The fourth dimension of data is illustrated in the chart below. By employing different colors to sort data into categories (or even shaded hues across a gradient to represent numbers), the bubble plot reveals its extremely useful nature:
Another popular way to use the elements of a bubble chart is with a bubble map (sometimes called a cartogram). Here, x and y values are effectively latitude and longitude coordinates representing a geographic location (although if locational accuracy isn’t paramount, boundaries like state outlines identify bubbles perfectly).
Where It Came From
Like its cousin the scatter plot, the origins of the bubble chart are unknown. The bubble map, however, was successfully used by French civil engineer Charles Joseph Minard (1781-1870). Although it’s questionable whether he was the first to use them, his bubble maps are nearly identical to examples you would find today (minus that romantic yellowing from age). Minard even created what could have been the first combination of bubble maps and pie charts in his map of the cattle trade around France.
In Minard’s “Figurative and approximate map of the tonnage of the major ports and principal rivers of europe” from 1859, we see the fully expressed form of the bubble map. (And because Minard was a master of his craft, each millimeter of river thickness also represents 100,000 tons of shipping):
When to Use It
We called the scatter plot a “discovery tool,” but the bubble chart takes it it to the next level. Here are examples of ways to use each variation:
Two Data Sets
These bubble charts are beautifully simple. In this case, the area of each bubble represents the percentage of personal social networks, while the legend represents the age range for those individuals. (These charts are often used as an aesthetically pleasing alternative to a bar chart.)
Three Data Sets
The bubble plot below combines the usefulness of the standard scatter plot with the additional data provided by varying bubble sizes. Here, we can see a clear correlation between greater ad spending and sales as the year progressed:
Four Data Sets
Adding a legend to differentiate each bubble puts all four data sets together. One of the most famous recent examples of bubble plots was featured in Swedish researcher Hans Rosling’s exceptionally entertaining TED Talk. His “GapMinder” website includes an interactive bubble plot that compares life expectancy in the world’s countries with their income per capita and total population for the last 200 years. Moving the interactive year slider brings the story to life, clearly revealing world changing events like the Spanish Flu pandemic of 1918 and the growth of global trade. This is true chart mastery:
Best Practices for Designing Bubble Charts
Ready to create some bubble charts? Here are 3 tips for how to communicate the most information with a quick glance. (You can also review our tips for scatter plots, which apply too.)

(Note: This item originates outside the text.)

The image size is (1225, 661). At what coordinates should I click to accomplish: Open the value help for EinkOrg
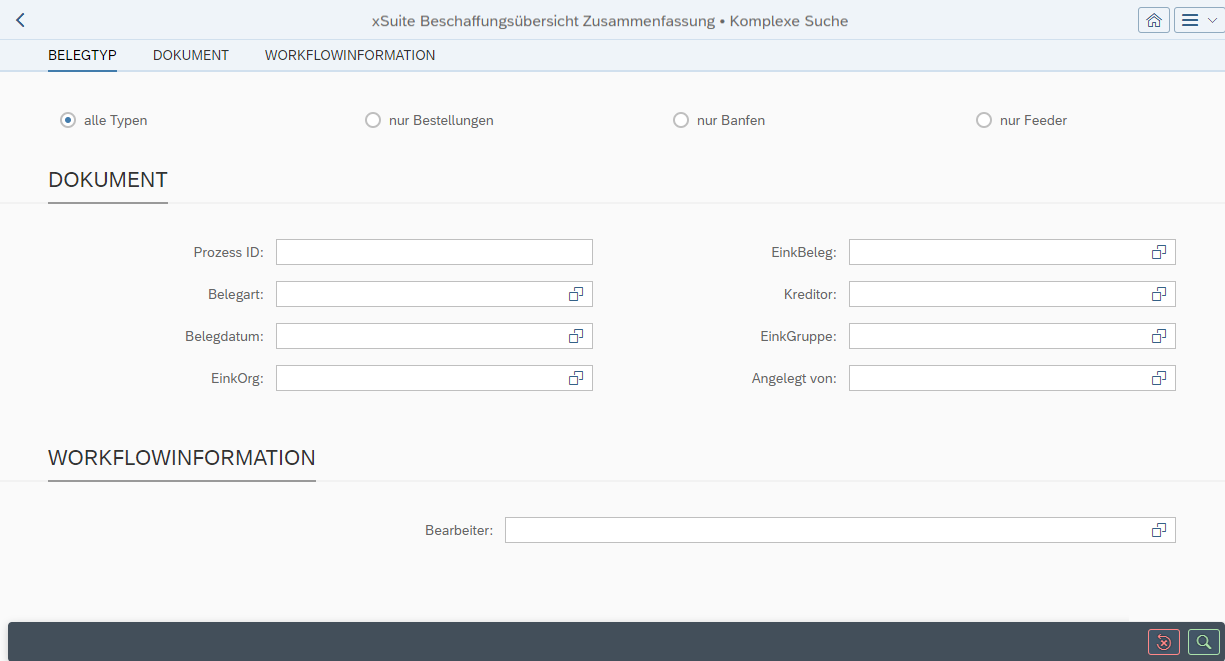click(576, 377)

1) Make Sure Labels Are Visible
All labels should be unobstructed and easily identified with the corresponding bubble.
2) Size Bubbles Appropriately
The human visual system naturally experiences a disk’s size in terms of its area. Thus bubbles should be scaled according to area, not diameter.
3) Don’t Use Odd Shapes
Avoid adding too much detail or using shapes that are not entirely circular; this can lead to inaccuracies.